夕飯の後片付けを終わらせたあと、テレビをぼんやりと眺めていた彼が立ち上がる。居間のテーブルの上には、シャーペンと開いたままのノート、附箋がたくさん貼られた教科書が放り出されていた。宿題なのだろう。アルファベットが並んでいるのを見て、英語だと理解する。そういえば、今回の模試では英語が少し上がっていた。明日は何か好きな食べ物で夕飯を作ってあげよう。

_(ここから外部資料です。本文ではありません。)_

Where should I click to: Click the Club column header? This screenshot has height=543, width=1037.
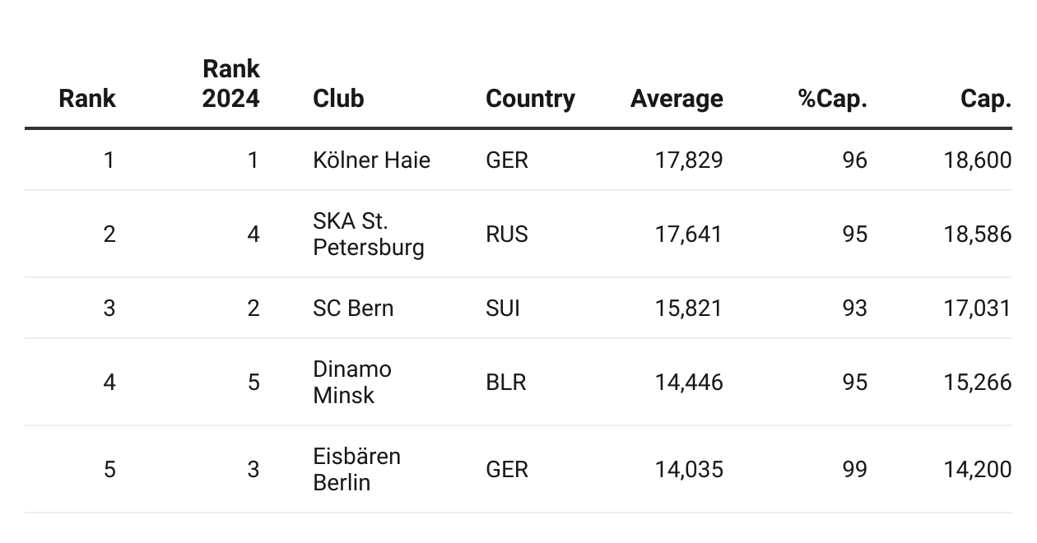click(338, 99)
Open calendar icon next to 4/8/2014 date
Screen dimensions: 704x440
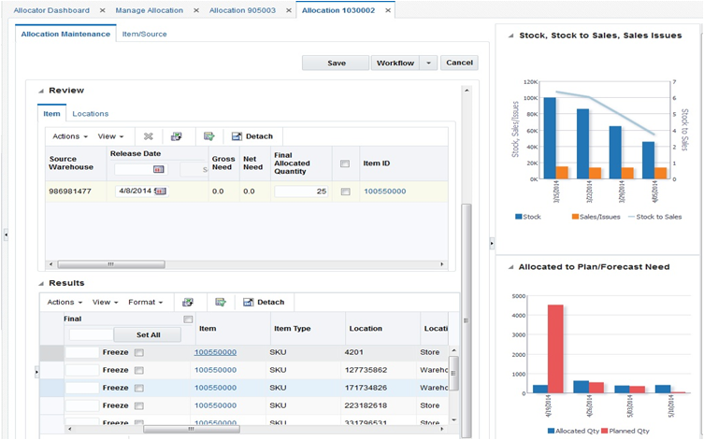click(161, 192)
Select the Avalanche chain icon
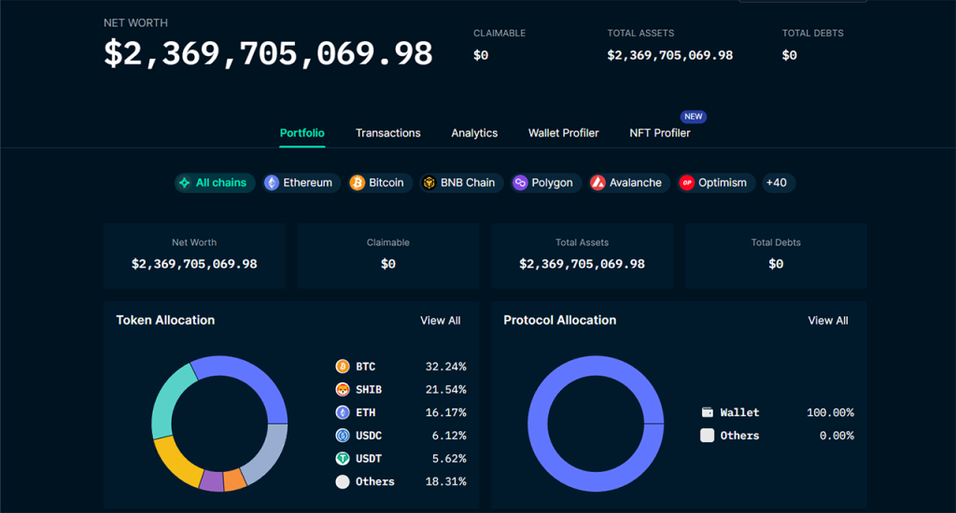Screen dimensions: 956x513 pyautogui.click(x=598, y=183)
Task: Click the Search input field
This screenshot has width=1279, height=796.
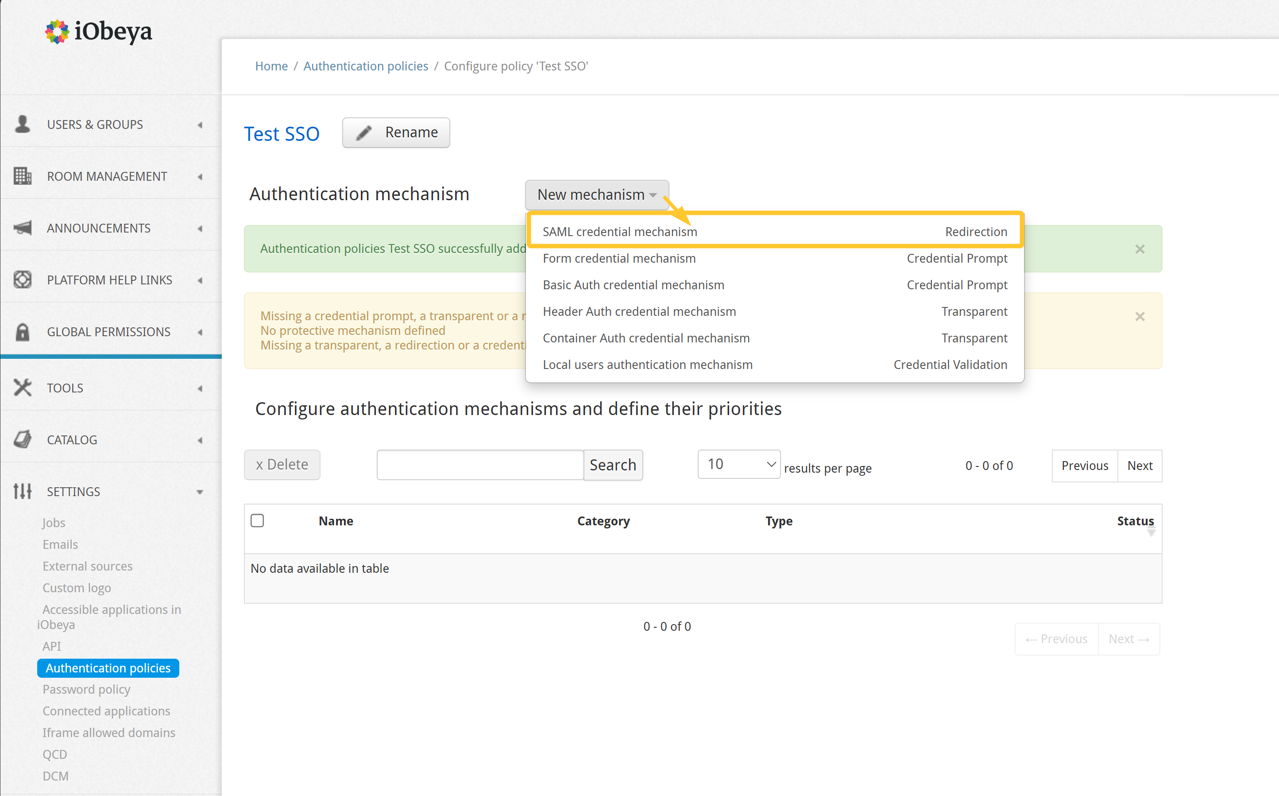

そんなことを思っているうちに、お風呂場からシャワーの水音が聞こえてきた。それを合図に、私は携帯を開く。そしてNの前では極力控えるようにと言われている人物の番号を打ち込んだ。呼び出し音が4回ほど響いた後に、受話器の向こう側から声が響いた。

『……こんばんは』
「こんばんは。ずいぶん声が掠れてますね、風邪ですか?」
『大したことはありません』
「食事と睡眠、ちゃんと取ってます? 最近様子見に行けてないので。ああ、明日は行きますから」
『心配いりませんよ』
「そうですか。それと、来月Nの高校で文化祭があるそうですよ」

私がそう告げると、受話器の向こうの人物は深く息を吐き出した。それが苛立ちによるものなのか、悲嘆によるものなのかはわからない。私は返答を待った。

『……父親の資格もない私に、来いと?』
「変なとこでネガティブですよね、あなたたち親子って」
『貴女が行ってやればいい。去年も一昨年も、どうせ行ってやらなかったのでしょう』
「そこまで面倒見ろとは言われてませんからね。まあ、今年は貴方の返答次第で行こうと思ってますよ――ゲーチスさん」

息子の面倒を見ながら、父親の様子見もする。
捨てられたのも、放り出されたのも、見放されたのも、何もNだけではない。彼もまたそうだ。挙げ句唯一の子供すら取り上げられてしまったのだから、可哀想な人間なのだろう。それでも彼も1人にしたら『ダメ』になってしまうのは明確だった。3年前、Nを迎えに行った日に見たゲーチスさんもまたひどく窶れていた。大人としての社会的責任は果たせても、『ひと』としての生き方ができてない。聞いた話では私がNを引き取った3日後に栄養失調で入院したのだそうだ。

そんな彼ら親子とここまで関わる人間も、私以外にあまりいないのだから、親族も無責任な人間ばかりだ。
私もつくづく物好きな人間なのだろう。